**I wrote this back on August 5th but I have been waiting for pictures from this day. **
Our last days in Waco/Hamilton were all very emotional for me. And with all these "last" posts I am remembering our times with sweet friends and I am so thankful that God put these people in our lives and I will always cherish our times with them.

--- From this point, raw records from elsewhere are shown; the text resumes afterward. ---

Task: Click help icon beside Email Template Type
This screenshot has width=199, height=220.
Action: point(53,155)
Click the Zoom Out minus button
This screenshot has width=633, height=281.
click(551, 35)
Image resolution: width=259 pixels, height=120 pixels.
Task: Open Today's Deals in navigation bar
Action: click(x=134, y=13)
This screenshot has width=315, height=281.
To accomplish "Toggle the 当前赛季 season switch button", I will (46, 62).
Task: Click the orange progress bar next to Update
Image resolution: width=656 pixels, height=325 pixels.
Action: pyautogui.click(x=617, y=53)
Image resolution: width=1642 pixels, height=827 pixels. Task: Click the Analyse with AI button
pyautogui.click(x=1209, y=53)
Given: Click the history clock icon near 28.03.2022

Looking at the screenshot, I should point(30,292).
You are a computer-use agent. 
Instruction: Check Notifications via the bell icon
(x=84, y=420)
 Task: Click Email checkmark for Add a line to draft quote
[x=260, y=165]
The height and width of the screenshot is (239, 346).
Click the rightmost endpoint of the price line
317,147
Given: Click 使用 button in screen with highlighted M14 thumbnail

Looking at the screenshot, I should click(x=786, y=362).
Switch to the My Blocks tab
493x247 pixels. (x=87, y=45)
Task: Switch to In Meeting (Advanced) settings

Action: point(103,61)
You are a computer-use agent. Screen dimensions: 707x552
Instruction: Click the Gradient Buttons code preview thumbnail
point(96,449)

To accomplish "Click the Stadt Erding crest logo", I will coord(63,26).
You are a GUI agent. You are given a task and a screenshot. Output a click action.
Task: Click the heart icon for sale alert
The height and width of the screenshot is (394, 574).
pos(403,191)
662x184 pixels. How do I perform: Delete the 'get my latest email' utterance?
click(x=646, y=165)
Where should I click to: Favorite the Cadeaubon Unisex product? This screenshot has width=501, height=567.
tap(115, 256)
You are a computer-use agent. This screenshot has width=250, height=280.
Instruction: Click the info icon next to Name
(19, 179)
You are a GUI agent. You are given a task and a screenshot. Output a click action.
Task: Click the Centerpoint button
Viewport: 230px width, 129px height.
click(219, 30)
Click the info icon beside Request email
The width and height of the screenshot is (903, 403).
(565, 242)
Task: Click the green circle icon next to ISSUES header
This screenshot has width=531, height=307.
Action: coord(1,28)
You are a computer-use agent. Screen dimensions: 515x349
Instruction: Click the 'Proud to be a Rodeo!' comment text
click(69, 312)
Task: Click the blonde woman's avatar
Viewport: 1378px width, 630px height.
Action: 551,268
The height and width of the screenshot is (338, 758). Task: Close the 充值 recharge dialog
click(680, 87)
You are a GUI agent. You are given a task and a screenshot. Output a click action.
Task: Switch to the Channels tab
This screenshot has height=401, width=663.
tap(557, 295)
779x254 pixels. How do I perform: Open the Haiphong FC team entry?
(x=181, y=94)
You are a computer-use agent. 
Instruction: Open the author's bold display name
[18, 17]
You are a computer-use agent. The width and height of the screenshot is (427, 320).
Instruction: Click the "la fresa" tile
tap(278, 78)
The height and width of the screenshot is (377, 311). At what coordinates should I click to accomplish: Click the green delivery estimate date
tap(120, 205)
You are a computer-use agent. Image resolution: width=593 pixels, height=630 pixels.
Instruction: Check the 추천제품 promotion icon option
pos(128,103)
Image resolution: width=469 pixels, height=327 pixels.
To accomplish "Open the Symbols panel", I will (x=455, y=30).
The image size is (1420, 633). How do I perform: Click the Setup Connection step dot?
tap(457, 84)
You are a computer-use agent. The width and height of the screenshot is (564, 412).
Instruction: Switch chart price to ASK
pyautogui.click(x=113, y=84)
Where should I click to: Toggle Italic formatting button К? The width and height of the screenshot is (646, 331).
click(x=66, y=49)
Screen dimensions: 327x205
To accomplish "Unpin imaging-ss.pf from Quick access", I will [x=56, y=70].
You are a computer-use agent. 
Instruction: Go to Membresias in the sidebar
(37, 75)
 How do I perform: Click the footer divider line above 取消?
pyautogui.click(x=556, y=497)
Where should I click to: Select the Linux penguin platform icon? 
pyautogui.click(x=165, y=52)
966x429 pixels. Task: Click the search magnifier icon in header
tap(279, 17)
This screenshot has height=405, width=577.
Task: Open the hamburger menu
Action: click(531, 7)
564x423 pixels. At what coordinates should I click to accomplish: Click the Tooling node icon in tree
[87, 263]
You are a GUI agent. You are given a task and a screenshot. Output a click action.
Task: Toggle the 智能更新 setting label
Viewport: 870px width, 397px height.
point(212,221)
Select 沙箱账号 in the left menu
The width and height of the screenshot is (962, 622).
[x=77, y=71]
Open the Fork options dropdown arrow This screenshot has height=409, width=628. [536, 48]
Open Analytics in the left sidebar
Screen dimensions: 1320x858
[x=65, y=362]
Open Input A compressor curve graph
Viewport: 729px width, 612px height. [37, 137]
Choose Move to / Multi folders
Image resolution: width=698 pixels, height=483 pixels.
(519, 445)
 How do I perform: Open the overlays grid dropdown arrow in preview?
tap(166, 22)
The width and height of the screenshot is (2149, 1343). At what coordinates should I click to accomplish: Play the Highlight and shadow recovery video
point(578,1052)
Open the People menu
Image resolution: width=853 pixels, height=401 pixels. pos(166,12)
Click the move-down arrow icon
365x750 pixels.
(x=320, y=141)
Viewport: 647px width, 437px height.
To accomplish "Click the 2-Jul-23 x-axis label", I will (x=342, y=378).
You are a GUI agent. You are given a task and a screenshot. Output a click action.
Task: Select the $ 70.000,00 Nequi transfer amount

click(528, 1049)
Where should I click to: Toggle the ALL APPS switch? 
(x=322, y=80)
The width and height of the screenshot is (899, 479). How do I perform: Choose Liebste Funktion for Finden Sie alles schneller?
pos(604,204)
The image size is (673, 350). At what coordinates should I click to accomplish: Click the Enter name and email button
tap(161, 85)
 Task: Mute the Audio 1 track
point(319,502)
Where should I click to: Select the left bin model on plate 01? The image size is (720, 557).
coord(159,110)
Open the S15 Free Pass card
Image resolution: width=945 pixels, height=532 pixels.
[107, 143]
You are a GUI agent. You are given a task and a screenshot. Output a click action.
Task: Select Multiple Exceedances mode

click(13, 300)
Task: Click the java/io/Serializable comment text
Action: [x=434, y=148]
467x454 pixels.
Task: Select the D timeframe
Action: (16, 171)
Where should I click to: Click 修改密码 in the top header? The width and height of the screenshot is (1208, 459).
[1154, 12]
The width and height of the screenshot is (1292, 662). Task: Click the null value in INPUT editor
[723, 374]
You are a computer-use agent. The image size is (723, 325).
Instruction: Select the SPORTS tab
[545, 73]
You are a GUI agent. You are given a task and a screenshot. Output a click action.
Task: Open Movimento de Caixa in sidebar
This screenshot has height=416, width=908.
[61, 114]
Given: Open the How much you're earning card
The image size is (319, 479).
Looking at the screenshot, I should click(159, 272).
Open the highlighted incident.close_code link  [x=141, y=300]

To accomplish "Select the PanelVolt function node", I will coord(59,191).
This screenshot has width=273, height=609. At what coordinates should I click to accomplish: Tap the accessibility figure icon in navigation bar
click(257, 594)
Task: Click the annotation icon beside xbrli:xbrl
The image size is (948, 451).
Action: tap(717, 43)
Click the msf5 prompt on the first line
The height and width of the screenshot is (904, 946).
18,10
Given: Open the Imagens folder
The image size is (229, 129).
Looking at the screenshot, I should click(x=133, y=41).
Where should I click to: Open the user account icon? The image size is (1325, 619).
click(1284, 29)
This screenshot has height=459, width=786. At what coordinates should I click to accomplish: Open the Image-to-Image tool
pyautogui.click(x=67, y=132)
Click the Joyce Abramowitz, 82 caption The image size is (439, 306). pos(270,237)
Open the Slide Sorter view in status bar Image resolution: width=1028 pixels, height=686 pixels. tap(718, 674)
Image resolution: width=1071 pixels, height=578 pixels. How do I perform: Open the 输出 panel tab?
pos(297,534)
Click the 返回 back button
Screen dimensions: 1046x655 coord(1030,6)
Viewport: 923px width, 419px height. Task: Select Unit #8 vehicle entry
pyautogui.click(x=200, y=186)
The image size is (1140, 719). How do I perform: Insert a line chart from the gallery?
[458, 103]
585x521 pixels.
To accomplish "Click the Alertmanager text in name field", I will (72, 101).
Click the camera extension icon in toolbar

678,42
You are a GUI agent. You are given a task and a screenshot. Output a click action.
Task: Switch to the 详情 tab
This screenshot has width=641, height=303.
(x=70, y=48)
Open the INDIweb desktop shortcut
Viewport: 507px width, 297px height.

I am a weird emotional person. I cry a lot. Yet, there are times where you would think an emotional person would cry and I do not. Like our wedding day. I did not shed a single tear. Not one. I have cried at every other wedding I have ever attended, even the ones where I didn't know the bride or groom very well. I was so happy, too happy to cry even though I am known to cry when I am happy. I mentioned to John before our last Sunday in Hamilton, "what if I don't cry." I was a little worried, with my history of not crying when I should, that I might not cry on our last Sunday. I realize now it is a VERY silly thing to think about, let alone worry about, but I did.
Ha! Did I cry? You bet I did!!!
My crying started early in the day. I was sitting in a pew during worship rehearsal and my eyes welled up with tears. So I left the sanctuary. I wasn't ready to cry yet. And one by one as I started to see the faces of the people we have been doing ministry with the tears were coming!
I'm not really sure how to describe our last day other than it was really difficult. It was difficult to speak about what they meant to us, difficult to hug those we love, difficult to say goodbye.
John saying a few words.
Me trying to say a few words.
Lots of new things to hang on our walls.
Here is John's "Tom Cruise" face.
Gorgeous crystal bowl. Thanks choir! :)
John getting hugs from the precious kids.
Us with Grant
Us with Pat
All the staff and wives.
John and the accompanists.
Thank you to sweet Saundra for taking pictures of this day. We felt so loved and it was so difficult to say goodbye.